CHARLESTON, West Virginia: The education reform plan forwarded by West Virginia Governor Earl Ray Tomblin (D) in his State of the State address reached both chambers of the West Virginia State Legislature on the same day. The bill arrived as House Bill 2725 in the House of Delegates and Senate Bill 259 in the State Senate. The bill was introduced in the Senate by Majority Leader John Unger (D), and is expected to be one of the major issues of this session.[1]

Tomblin's bill would expand preschool for 4-year-olds to a statewide program and allow schools to move to year-round schooling calendars, which is already practiced by some school districts in the state. The proposed bill would also require 180 days of schooling and remove the limitations on the 12 days set aside for teacher training and parent-teacher conferences. Finally, the bill would reform some teacher hiring practices, allow Teach for America candidates to fill teaching positions, and improve transferability of credit from high schools to colleges.[2]

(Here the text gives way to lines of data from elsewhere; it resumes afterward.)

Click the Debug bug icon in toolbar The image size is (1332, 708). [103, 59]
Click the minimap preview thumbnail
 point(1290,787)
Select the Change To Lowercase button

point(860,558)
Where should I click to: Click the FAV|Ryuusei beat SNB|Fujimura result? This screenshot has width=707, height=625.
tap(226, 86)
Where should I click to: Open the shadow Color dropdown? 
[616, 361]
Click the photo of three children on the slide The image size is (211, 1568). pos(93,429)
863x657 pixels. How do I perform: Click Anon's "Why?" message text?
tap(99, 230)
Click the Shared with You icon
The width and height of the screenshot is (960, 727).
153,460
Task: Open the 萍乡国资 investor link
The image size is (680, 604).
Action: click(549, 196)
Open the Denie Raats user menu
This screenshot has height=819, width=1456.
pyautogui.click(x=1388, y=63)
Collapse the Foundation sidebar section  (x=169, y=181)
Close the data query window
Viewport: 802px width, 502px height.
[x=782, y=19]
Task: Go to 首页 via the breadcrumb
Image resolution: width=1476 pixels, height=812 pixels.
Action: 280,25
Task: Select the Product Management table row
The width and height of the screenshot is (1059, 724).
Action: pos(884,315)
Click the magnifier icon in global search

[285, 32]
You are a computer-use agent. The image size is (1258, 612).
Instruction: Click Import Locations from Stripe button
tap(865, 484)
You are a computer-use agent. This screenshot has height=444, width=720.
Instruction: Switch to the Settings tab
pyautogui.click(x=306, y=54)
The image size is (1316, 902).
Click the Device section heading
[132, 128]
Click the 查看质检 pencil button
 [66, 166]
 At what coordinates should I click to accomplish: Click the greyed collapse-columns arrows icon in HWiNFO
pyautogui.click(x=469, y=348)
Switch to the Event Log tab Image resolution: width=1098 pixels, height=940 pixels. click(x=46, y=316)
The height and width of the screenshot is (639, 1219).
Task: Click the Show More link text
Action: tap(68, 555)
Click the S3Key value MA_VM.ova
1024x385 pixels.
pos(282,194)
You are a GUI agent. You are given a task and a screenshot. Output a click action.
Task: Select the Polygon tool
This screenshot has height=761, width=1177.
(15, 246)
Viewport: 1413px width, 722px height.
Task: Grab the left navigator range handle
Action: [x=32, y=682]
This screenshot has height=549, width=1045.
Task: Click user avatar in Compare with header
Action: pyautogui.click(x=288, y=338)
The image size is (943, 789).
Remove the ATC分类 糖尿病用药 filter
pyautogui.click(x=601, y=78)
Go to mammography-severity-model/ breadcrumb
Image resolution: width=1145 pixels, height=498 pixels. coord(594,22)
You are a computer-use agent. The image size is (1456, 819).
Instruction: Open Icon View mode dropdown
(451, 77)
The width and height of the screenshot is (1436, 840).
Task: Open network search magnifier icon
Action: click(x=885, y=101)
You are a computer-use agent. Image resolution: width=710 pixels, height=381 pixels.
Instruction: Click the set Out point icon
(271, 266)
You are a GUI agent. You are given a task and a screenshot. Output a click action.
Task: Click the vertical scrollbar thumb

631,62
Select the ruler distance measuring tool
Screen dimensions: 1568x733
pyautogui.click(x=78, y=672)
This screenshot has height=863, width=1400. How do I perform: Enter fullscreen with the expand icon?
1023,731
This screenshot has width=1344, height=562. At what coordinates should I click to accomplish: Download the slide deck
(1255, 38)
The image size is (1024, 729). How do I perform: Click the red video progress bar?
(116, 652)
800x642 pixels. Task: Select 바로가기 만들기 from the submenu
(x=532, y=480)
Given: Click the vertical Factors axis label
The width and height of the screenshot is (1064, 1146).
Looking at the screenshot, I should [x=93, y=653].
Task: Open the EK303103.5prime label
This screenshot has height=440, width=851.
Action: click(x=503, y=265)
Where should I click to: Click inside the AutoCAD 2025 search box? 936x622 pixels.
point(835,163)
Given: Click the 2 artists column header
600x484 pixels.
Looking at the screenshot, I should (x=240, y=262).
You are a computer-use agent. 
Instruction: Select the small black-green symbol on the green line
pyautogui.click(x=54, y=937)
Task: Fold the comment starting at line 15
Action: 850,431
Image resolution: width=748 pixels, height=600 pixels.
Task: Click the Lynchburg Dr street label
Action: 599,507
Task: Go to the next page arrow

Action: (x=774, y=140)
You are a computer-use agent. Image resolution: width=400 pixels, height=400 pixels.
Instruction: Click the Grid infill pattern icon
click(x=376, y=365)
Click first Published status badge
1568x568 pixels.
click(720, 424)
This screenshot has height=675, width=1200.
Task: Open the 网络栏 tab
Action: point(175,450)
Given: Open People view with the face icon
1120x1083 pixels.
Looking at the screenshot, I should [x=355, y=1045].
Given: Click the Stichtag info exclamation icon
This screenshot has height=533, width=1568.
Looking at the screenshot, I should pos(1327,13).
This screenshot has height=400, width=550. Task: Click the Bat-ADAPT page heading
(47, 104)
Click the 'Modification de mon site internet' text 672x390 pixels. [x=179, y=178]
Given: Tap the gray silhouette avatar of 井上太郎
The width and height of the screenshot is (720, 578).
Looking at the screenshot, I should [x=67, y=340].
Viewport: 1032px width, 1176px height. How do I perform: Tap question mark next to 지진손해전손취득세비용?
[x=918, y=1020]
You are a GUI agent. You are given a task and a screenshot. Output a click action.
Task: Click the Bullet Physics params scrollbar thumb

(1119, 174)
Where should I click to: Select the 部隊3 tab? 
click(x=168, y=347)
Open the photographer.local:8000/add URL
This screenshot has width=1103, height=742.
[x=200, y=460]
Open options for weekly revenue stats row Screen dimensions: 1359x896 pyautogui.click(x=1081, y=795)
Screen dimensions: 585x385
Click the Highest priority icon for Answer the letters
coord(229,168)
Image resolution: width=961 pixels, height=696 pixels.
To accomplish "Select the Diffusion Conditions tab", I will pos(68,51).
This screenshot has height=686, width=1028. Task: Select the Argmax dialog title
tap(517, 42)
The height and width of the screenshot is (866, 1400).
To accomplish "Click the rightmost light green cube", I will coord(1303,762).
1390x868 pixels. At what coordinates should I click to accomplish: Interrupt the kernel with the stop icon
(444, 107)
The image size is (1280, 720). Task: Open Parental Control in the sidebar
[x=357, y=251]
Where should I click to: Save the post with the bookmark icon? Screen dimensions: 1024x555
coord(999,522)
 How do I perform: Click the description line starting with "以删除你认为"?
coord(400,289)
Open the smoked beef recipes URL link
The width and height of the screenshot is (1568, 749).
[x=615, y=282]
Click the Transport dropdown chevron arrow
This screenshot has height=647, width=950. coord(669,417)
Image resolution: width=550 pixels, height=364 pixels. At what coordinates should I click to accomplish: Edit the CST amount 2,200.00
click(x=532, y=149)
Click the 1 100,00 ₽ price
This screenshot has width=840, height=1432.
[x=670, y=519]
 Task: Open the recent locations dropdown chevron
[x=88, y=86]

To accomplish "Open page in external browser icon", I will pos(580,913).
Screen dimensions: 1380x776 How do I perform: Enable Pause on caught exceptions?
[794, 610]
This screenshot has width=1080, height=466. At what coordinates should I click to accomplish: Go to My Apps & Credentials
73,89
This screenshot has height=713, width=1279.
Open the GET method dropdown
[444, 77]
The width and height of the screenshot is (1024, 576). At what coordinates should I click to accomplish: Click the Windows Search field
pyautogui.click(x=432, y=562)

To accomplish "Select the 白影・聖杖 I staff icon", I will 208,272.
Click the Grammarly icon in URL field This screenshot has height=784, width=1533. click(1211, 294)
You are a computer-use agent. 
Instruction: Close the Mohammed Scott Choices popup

The bill received some support from the West Virginia Chamber of Commerce, but also a significant amount of resistance from teachers' unions. Both the West Virginia Education Association and American Federation of Teachers-West Virginia praised the expanded preschool measures, but had harsher critiques for the rest of the legislation. The reforms to hiring practices, allowing Teach for America instructors, and the lack of decentralization particularly raised the ire of the union leaders.[1][3]